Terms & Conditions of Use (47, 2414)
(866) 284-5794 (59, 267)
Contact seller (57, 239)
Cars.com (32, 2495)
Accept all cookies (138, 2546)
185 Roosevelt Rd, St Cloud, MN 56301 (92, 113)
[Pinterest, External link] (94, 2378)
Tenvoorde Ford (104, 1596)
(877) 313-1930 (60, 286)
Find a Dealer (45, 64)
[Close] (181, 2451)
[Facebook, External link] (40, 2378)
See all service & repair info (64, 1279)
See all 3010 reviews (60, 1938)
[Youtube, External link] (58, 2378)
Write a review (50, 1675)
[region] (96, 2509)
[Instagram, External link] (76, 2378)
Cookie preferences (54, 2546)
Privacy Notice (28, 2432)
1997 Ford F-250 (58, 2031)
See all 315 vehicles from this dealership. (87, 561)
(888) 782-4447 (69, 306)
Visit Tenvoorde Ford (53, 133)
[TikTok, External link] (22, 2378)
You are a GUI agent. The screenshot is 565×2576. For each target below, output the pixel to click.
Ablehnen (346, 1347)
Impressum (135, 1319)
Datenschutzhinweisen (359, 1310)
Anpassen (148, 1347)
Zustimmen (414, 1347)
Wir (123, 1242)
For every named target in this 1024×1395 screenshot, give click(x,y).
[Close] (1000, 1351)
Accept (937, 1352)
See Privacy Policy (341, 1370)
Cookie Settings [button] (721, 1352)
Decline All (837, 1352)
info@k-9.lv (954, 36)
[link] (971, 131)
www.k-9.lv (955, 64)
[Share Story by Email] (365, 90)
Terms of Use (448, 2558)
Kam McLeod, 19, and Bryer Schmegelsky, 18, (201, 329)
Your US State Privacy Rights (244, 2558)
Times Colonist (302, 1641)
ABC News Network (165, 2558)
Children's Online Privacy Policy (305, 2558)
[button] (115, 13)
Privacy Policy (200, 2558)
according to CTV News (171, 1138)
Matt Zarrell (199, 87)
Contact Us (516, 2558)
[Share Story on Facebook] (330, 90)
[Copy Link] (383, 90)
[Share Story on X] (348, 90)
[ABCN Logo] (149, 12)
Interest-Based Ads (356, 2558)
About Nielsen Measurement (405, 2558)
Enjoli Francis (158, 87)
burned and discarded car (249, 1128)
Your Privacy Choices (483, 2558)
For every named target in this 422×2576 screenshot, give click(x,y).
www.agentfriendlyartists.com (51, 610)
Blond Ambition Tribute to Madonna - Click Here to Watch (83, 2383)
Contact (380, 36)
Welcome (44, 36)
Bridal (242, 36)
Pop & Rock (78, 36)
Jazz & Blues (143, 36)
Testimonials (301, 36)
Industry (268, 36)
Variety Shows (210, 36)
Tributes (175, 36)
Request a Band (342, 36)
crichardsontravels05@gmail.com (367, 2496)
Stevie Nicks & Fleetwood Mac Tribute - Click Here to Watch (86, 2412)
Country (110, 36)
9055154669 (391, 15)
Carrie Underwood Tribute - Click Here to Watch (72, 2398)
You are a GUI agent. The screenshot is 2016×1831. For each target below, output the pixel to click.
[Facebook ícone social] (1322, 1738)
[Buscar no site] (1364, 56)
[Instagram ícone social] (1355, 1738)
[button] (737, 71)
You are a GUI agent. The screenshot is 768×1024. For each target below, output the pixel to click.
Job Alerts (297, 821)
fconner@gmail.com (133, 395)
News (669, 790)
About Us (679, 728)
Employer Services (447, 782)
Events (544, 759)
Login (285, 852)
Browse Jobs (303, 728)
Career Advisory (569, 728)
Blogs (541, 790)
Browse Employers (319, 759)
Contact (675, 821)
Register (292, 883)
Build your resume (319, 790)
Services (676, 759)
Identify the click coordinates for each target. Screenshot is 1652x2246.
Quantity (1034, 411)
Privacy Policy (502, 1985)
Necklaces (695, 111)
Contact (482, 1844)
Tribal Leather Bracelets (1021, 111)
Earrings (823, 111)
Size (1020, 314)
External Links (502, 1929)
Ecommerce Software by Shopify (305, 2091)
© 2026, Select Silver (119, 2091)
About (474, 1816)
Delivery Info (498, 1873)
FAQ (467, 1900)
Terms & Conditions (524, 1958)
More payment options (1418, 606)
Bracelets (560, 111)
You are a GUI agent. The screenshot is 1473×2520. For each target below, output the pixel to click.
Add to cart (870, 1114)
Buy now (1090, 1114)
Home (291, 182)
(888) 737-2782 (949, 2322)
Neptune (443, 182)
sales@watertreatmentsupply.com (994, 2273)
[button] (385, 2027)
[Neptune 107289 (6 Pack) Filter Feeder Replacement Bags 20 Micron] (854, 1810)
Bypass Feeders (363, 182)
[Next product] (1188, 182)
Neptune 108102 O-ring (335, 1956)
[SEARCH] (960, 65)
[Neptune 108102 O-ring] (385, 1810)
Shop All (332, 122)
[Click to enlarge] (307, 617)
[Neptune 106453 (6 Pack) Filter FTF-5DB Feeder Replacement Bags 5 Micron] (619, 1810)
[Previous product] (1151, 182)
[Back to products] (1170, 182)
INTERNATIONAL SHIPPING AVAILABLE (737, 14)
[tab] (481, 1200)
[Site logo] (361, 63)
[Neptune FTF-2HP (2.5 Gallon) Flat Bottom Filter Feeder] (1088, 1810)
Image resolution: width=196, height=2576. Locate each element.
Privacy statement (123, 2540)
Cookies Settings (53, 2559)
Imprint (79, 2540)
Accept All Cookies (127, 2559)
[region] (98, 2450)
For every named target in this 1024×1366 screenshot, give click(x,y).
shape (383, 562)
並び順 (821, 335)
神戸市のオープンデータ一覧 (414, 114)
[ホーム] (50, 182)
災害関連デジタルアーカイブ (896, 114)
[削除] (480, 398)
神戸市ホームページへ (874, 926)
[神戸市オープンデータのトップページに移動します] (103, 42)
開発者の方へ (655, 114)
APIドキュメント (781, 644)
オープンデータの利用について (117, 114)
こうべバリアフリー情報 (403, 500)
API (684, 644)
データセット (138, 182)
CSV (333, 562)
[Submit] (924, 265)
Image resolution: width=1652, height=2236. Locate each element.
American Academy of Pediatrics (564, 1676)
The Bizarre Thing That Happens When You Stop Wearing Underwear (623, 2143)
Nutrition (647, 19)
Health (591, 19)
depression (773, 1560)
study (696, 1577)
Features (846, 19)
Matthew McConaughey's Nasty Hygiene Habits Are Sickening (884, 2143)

Exercise requirements: Review the preceding data and report every line that includes the string "button".

Answer box:
Cookie Settings [button] (721, 1352)
[button] (115, 13)
[button] (737, 71)
[button] (385, 2027)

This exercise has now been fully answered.